Problem requirements:
In the forum thread on how soon embryos are transferred after thawing, list every treatment cycle that sdl1977 names, each with its stated result.
--- Text for analysis Enclosed Below ---
# FET - Is ET 2 hours after thawing too quick?



## Mouse123 (Jul 25, 2011)

Hi ladies

I've been reading through some of your posts on FET and I noticed many of you had your transfers quite a few hours, sometimes a whole day after they embryos had been transferred.  

I have just had my first FET and they thawed the embryos when I was there and then put them back  about 2 hours of them starting the thaw.  They said it only takes about 35 mins to thaw and about an hour for them to acclimatise.  When I asked how they were, they just said they were "great", but did not give me anymore info.

I do not have any idea if the time between thawing and them being transferred is ok.  I worry they were transferred too quickly and that perhaps the clinic should have waited a bit to make sure they really had acclimatised and started to develop.  I keep thinking perhaps they woud still be quite cold when they transferred them and being moved to my uterus which would be quite warm would be too much of a shock.

Sorry if this all sounds too irrational, but I know very little about FET.

Any advice is welcome.

Thanks

Mouse


----------



## staceysm (Nov 18, 2010)

Hi Mouse,

You need to trust your clinic, they do know what they are doing.  Remember, this is a procedure they have done thousands of times. 

I know that some clinics leave them a day or even longer to see how they grow.  My clinic certainly never done this and they had some of the highest success rates in the Country for FET.  They defrosted mine in the morning and I was booked in for FET at 9.30am.

Try and stay positive.

Good luck

Stacey
x


----------



## Mouse123 (Jul 25, 2011)

Hi Stacey

Thanks for your reply.  You have eased my mind a little.  I suppose its just that with this clinic I know nothing about the embryos - they haven't told me how many cells, whether they were grade 1, 2 or 3 and whether they were still developing so I feel in the dark.  I suppose like you say I need to just trust them and keep the faith.

Thanks for your support.

Mouse


----------



## cutelittlepumpkin (Nov 1, 2007)

Hi,


I had transfer for my FET cycle within two hours! And the results are sleeping in the next room!   


CLP


----------



## Damelottie (Jul 26, 2005)

Well this should make you feel better   

I went abroad for my fet. When I got to the clinic......... I hadn't forgotten to send the 'e' mail to confirm I was going      . So they thawed them quickly whilst I had a coffee in the waiting room. One was transferred after about an hour - thats from when the thaw began! He is now fast asleep upstairs   

xx


----------



## Mouse123 (Jul 25, 2011)

Hi Damelottie

Thanks for your reply. Congratulations on your  little boy.  Looking at your history, you seem to have had a really hard time of it.  I'm so glad you now have your precious little miracle.

BTW - what is FEsET?

Mouse
x


----------



## sdl1977 (Aug 30, 2010)

We were ttc for 10 years, we had 2 ectopic pregnancies and I lost both tubes. Our only hope was IVF .IVF #1 BFN, FET#1 - BFN, FET #2 - BFN.
IVF #2 - BFP. We had 2 fresh embryos put back and our beautiful daughter was born 21.12.11. We had 4 frosties from the same batch and decided to get cracking for baby no.2 asap so again we put 2 frosties back... FET#3 - (Within 2 hours) BFP!.. I'm now 19 weeks pregnant with b/g twins due 14th Feb 2013!  ... Good luck everyone, miracles DO happen! xxx


----------
--- End of Enclosed Text for analysis ---
--- Provided records Enclosed Below ---
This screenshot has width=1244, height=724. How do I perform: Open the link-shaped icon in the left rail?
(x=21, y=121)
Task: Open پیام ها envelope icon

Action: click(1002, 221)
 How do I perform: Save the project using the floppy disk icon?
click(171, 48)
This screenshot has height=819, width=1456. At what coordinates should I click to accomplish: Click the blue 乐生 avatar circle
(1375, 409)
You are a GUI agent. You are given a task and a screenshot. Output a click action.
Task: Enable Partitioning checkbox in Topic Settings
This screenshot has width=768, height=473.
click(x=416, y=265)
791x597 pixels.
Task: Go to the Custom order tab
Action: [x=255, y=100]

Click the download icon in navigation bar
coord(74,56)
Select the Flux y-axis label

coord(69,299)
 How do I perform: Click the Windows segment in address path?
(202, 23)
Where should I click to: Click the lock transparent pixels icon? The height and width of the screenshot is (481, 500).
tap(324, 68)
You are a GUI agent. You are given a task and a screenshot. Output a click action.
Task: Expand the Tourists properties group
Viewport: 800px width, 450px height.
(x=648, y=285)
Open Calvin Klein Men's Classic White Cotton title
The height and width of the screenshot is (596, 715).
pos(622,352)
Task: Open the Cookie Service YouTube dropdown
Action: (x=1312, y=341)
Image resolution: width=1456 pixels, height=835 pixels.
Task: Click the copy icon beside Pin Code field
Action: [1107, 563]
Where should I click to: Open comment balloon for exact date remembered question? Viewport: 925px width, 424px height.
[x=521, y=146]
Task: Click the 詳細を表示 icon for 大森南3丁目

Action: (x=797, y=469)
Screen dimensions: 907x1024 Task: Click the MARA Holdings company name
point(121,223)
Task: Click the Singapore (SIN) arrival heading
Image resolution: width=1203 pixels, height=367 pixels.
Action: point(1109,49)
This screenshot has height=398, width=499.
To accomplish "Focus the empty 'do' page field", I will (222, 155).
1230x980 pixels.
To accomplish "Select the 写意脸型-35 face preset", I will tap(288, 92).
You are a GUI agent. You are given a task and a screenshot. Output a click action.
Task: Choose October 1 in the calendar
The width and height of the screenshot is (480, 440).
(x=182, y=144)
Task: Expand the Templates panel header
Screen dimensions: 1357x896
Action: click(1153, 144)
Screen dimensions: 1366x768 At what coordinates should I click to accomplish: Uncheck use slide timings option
--- End of Enclosed Provided records ---
Result of this task:
IVF #1: BFN
FET#1: BFN
FET #2: BFN
IVF #2: BFP
FET#3: BFP